What the task requires
Among the lines below, output only those between the line holding "Task: Follow the Job breadcrumb link" and the line holding "You are a computer-use", inclusive, exactly as written and with no pictures.

____ Extracted information

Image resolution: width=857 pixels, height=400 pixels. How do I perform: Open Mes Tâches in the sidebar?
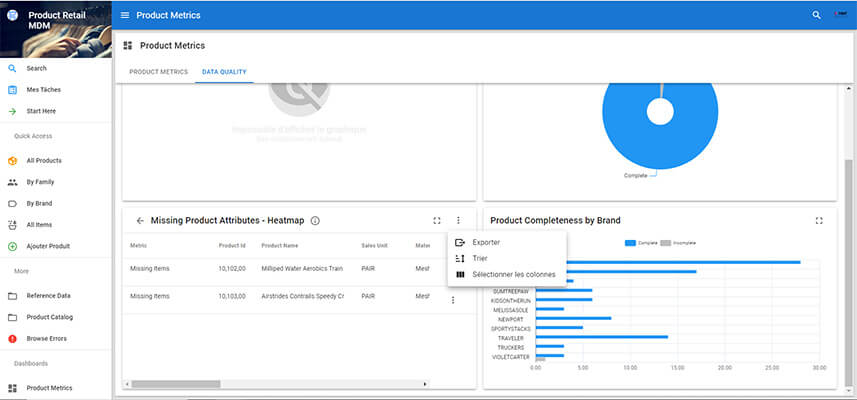point(43,90)
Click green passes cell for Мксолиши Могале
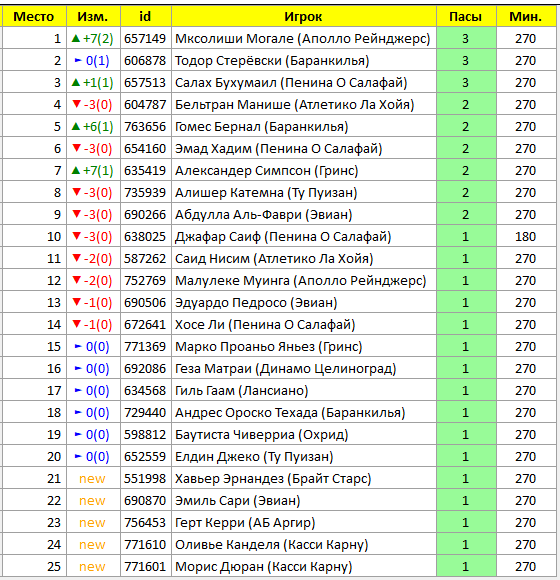 (x=466, y=38)
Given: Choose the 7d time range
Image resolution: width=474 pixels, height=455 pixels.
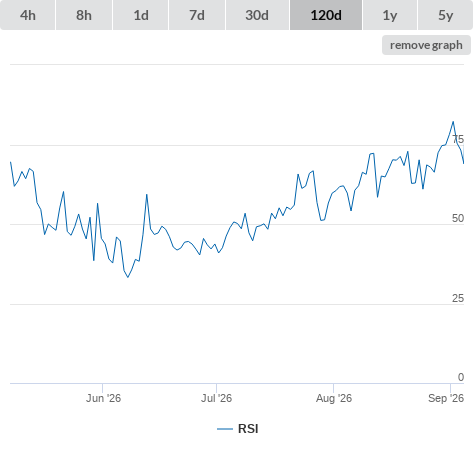Looking at the screenshot, I should 197,15.
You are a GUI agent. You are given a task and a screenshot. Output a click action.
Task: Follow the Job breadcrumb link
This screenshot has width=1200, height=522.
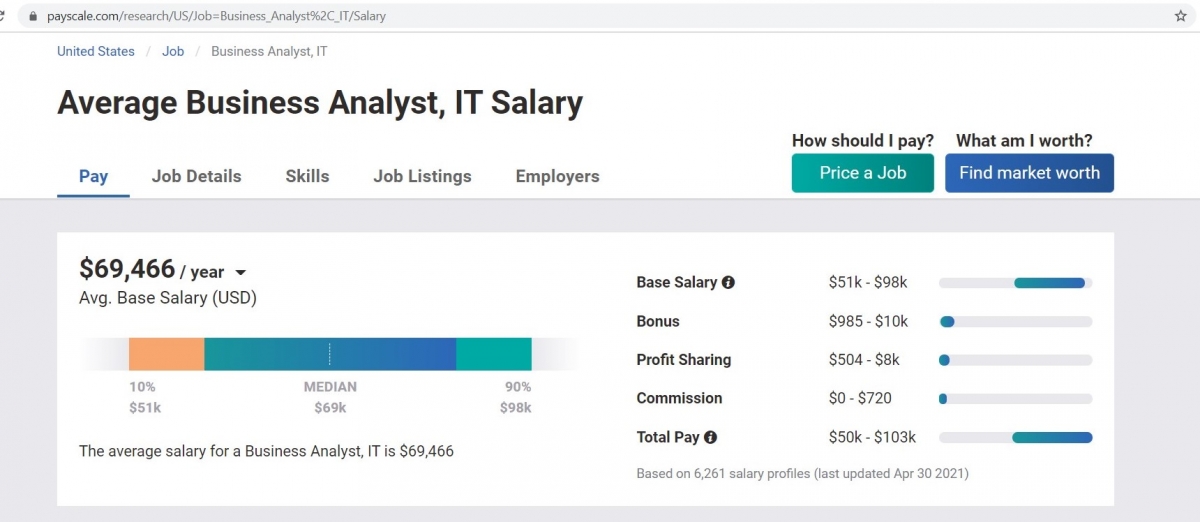pos(173,51)
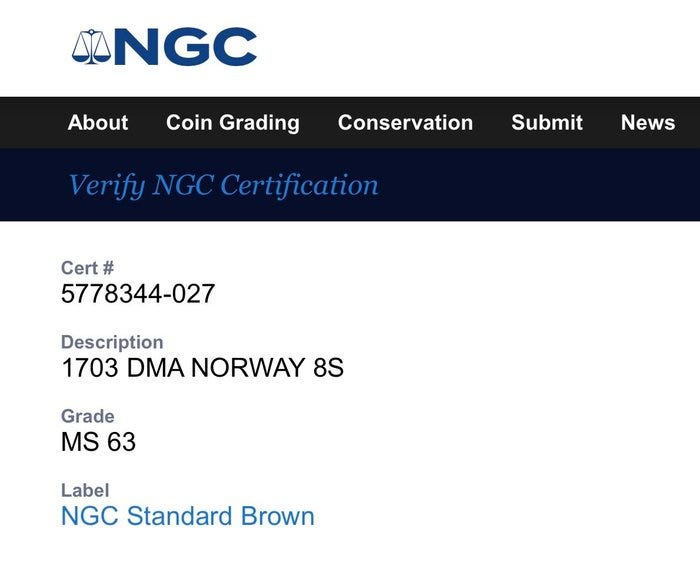The height and width of the screenshot is (584, 700).
Task: Click the Cert # field label
Action: coord(88,268)
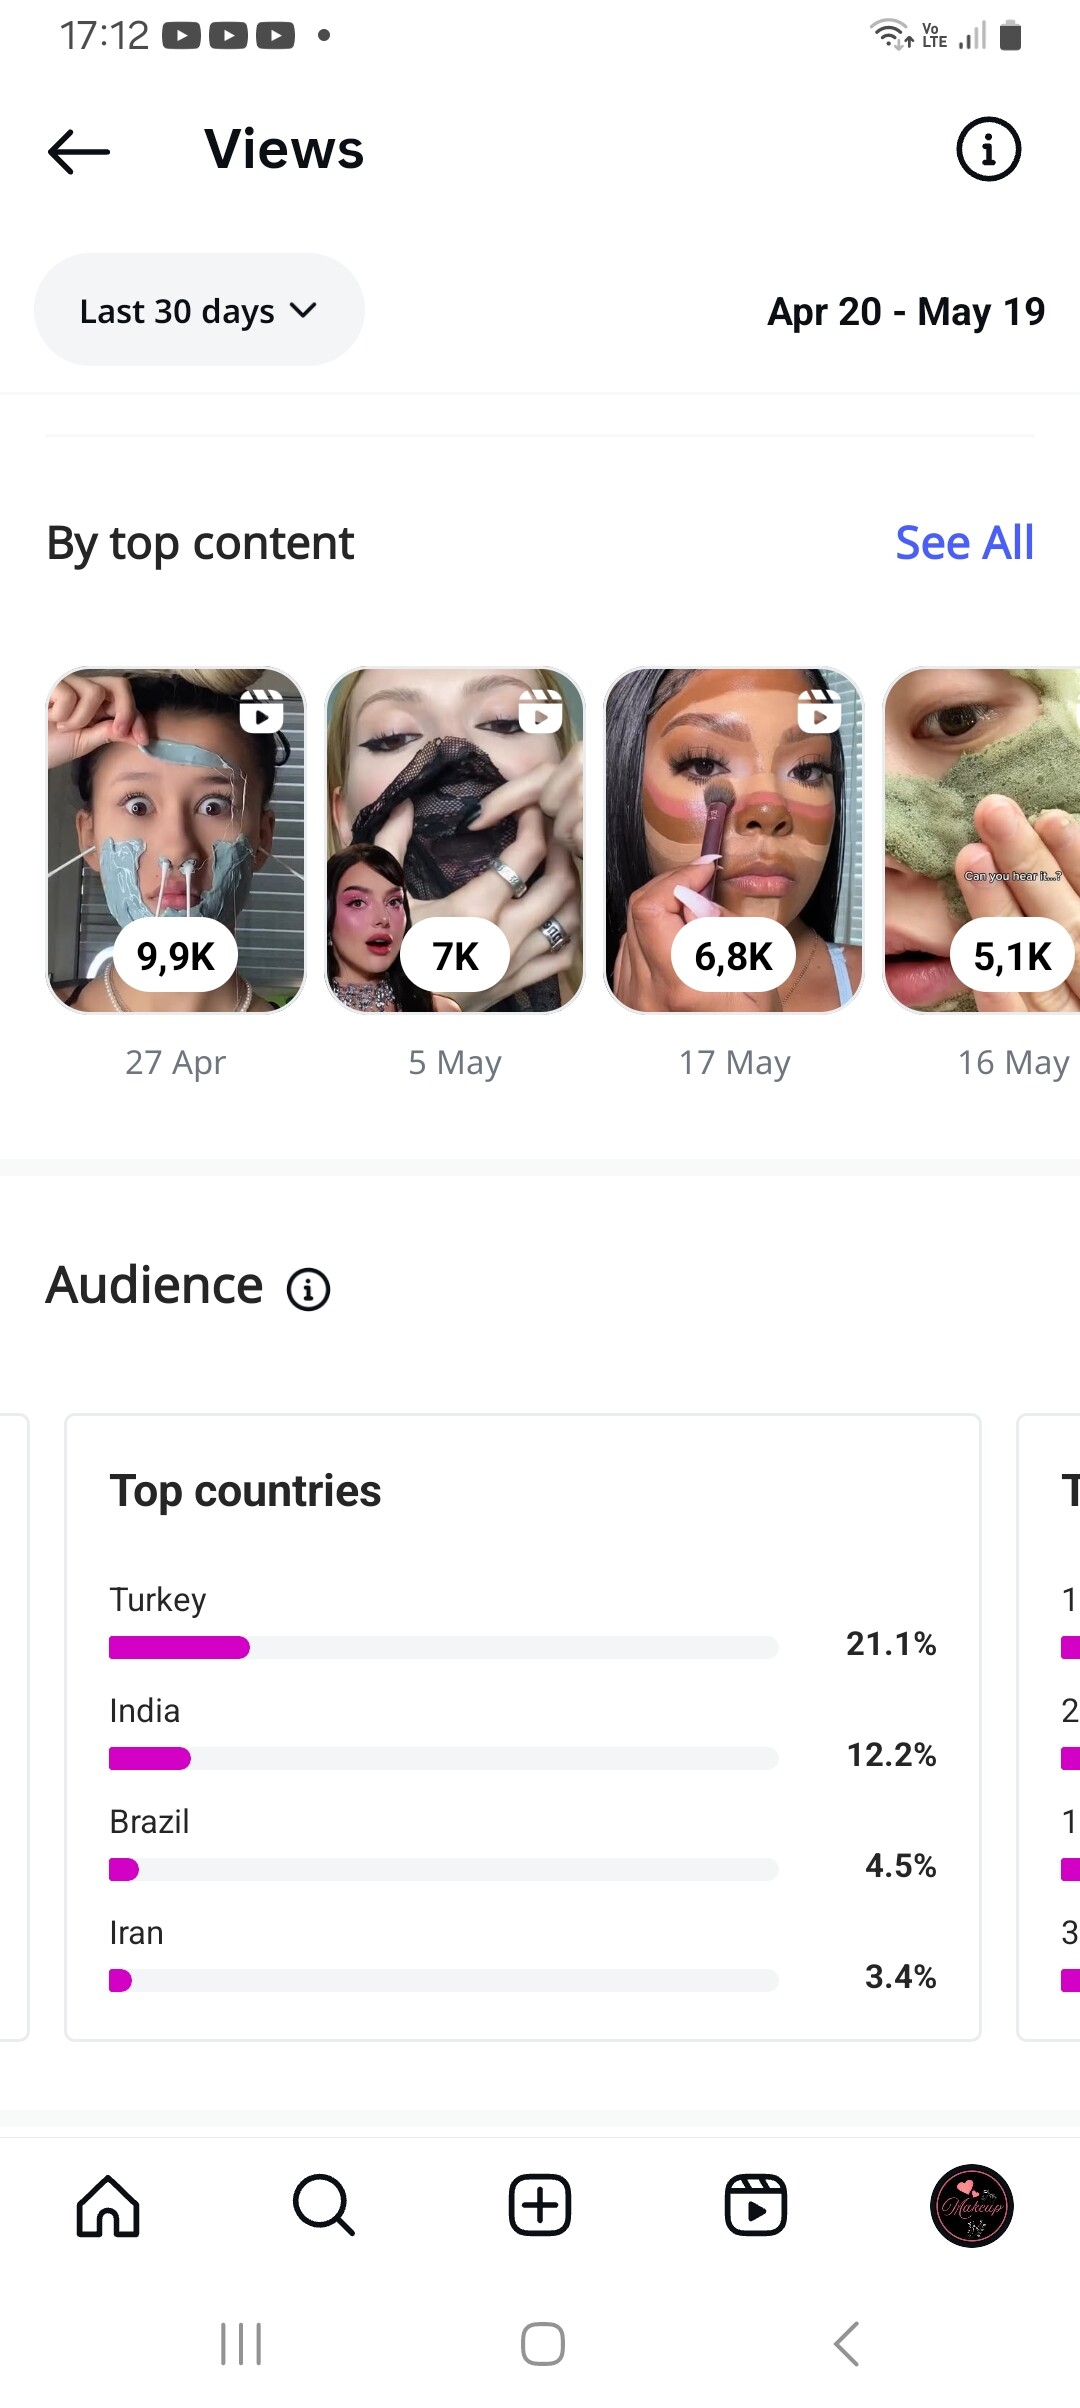Tap the Audience info icon

[308, 1289]
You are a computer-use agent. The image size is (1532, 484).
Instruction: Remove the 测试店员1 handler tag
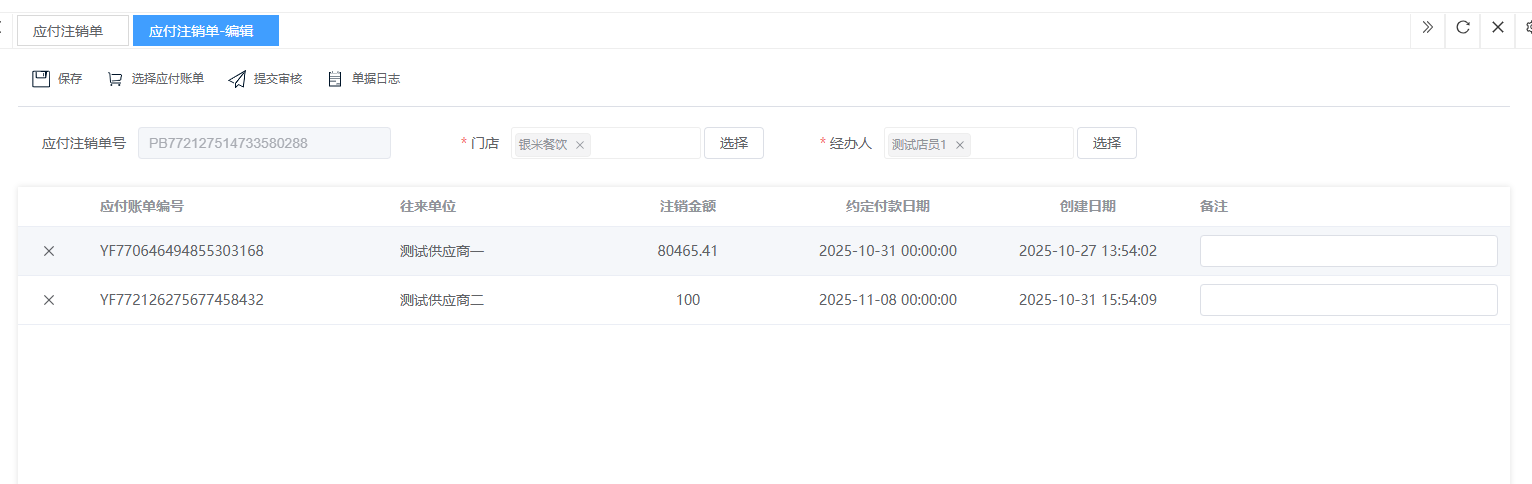point(960,145)
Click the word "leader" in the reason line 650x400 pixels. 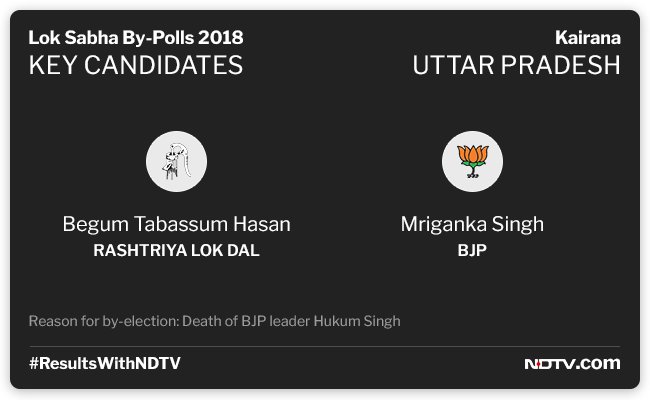(290, 321)
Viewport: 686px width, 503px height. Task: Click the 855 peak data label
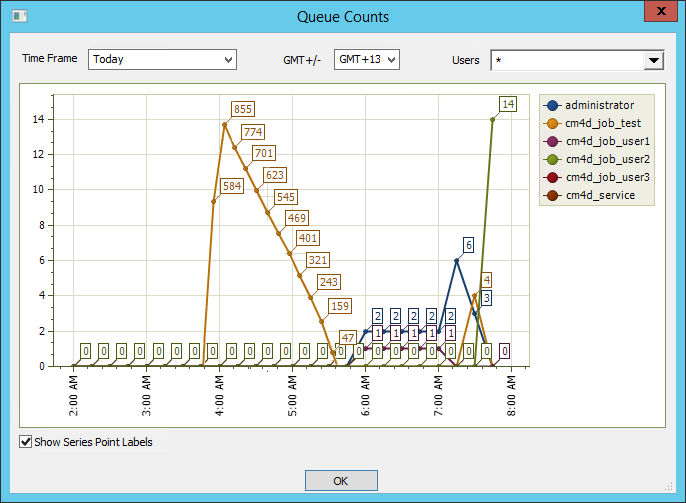coord(243,109)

________

Reply
Task: Follow the Job breadcrumb link
This screenshot has width=1200, height=522.
pos(173,51)
The height and width of the screenshot is (584, 700).
Task: Click the Cert # field label
Action: coord(88,268)
Tap the Audience info icon

[308, 1289]
You are a computer-use agent. The image size is (1532, 484).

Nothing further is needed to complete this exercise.